Top of Listed entries

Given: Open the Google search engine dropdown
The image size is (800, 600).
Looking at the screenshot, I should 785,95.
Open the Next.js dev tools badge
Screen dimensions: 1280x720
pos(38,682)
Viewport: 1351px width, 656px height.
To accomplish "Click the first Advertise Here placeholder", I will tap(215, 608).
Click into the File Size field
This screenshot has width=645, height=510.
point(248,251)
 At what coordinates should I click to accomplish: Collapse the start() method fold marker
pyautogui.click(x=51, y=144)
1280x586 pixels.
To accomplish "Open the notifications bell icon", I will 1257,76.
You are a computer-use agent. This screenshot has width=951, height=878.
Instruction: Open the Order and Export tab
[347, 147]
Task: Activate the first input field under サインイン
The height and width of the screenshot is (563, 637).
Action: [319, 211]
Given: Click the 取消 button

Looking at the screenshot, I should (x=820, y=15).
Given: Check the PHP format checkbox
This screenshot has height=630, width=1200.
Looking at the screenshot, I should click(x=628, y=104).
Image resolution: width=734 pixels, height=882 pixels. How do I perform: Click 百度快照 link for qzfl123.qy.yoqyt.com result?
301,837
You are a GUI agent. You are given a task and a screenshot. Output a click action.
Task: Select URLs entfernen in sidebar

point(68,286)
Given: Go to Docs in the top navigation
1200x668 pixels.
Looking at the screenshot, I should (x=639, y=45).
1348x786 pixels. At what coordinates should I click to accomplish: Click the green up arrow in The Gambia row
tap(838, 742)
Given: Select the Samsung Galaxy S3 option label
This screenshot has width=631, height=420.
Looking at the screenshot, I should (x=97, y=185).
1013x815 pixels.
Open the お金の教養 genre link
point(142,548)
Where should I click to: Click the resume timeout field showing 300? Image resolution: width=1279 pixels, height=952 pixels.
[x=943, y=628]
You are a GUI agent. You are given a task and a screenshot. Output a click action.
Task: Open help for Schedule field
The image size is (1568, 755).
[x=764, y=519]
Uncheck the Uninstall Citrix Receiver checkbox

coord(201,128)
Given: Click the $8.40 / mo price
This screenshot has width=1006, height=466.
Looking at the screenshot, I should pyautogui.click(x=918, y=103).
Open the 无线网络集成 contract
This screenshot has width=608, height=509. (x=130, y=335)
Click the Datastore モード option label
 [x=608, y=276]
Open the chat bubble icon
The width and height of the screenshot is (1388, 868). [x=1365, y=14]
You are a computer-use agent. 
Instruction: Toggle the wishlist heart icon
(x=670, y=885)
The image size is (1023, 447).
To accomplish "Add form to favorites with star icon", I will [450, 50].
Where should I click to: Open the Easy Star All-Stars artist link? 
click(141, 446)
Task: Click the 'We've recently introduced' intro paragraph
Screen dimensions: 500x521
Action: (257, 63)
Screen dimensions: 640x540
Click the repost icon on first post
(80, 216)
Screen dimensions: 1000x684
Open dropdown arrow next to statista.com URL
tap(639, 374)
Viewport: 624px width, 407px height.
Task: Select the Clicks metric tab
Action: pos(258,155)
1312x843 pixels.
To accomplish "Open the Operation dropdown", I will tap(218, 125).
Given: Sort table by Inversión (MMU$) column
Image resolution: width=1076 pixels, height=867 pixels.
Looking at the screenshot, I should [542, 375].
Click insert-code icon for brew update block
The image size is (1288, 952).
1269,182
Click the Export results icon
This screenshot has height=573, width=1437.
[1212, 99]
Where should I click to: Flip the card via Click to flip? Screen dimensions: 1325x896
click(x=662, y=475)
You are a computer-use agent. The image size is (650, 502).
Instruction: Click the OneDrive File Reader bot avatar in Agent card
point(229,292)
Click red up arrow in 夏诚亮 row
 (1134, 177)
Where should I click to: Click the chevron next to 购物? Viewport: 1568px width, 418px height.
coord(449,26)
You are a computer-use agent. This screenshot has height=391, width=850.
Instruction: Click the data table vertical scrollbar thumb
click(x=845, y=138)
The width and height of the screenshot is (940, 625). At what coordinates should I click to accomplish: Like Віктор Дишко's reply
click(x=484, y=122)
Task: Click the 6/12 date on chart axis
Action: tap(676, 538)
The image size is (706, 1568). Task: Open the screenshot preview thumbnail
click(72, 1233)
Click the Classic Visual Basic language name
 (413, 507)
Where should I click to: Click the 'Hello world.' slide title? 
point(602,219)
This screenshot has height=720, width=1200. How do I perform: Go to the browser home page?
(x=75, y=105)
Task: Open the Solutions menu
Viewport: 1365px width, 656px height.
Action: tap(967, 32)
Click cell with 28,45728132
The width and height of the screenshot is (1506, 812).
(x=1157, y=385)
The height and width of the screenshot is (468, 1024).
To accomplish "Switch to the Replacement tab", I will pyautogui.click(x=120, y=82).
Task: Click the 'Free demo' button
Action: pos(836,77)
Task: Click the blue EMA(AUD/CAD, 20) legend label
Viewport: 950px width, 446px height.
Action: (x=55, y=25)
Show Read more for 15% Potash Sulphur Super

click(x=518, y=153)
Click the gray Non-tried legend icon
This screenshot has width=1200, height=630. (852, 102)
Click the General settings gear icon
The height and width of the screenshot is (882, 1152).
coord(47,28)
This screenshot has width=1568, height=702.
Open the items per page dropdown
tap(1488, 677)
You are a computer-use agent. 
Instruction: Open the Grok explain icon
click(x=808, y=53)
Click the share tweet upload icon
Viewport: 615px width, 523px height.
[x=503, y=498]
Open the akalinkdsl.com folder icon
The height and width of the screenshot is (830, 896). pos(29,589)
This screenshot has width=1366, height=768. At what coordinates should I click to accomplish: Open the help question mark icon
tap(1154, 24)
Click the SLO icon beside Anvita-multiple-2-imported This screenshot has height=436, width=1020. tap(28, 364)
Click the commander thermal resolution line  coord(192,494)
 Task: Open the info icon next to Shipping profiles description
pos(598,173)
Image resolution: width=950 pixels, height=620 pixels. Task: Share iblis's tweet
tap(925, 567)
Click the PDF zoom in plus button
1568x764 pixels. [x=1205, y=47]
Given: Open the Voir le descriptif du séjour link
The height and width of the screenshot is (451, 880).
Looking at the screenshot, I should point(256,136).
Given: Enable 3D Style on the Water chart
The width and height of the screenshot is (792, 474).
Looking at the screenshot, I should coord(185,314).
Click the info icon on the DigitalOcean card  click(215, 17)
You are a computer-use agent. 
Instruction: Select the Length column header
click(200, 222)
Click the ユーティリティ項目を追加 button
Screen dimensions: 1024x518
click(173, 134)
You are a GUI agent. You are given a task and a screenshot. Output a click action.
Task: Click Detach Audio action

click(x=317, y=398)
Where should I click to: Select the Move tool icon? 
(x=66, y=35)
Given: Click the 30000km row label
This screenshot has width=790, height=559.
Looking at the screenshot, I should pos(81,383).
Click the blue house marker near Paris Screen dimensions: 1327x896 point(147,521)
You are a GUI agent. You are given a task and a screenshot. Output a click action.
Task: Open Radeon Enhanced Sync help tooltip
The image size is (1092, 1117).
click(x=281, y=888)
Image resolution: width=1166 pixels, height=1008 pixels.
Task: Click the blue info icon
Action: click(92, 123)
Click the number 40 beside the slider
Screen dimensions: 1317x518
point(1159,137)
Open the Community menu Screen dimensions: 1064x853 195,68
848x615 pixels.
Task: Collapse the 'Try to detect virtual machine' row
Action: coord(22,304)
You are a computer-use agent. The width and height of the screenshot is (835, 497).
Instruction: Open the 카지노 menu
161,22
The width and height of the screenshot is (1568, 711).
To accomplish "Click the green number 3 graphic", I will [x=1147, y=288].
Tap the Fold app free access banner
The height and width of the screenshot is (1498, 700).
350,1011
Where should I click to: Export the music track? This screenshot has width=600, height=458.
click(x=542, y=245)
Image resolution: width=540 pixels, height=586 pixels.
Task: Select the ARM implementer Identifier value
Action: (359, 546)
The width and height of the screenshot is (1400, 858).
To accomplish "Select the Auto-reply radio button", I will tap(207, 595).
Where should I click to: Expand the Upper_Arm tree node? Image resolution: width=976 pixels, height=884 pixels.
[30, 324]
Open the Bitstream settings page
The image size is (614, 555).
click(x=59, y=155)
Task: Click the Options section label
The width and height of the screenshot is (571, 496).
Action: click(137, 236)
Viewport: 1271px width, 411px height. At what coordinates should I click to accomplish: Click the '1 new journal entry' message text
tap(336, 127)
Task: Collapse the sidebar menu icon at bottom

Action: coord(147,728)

Bottom of Listed entries

▶ [What you need to do]: Could you write out, exactly as they stand, only the lines above that begin at the line with "This screenshot has height=630, width=1200." and stop after the line with "Given: Select the"?

▶ [Response to this exercise]:
This screenshot has height=630, width=1200.
Looking at the screenshot, I should click(x=628, y=104).
Image resolution: width=734 pixels, height=882 pixels. How do I perform: Click 百度快照 link for qzfl123.qy.yoqyt.com result?
301,837
You are a GUI agent. You are given a task and a screenshot. Output a click action.
Task: Select URLs entfernen in sidebar

point(68,286)
Given: Go to Docs in the top navigation
1200x668 pixels.
Looking at the screenshot, I should (x=639, y=45).
1348x786 pixels. At what coordinates should I click to accomplish: Click the green up arrow in The Gambia row
tap(838, 742)
Given: Select the Samsung Galaxy S3 option label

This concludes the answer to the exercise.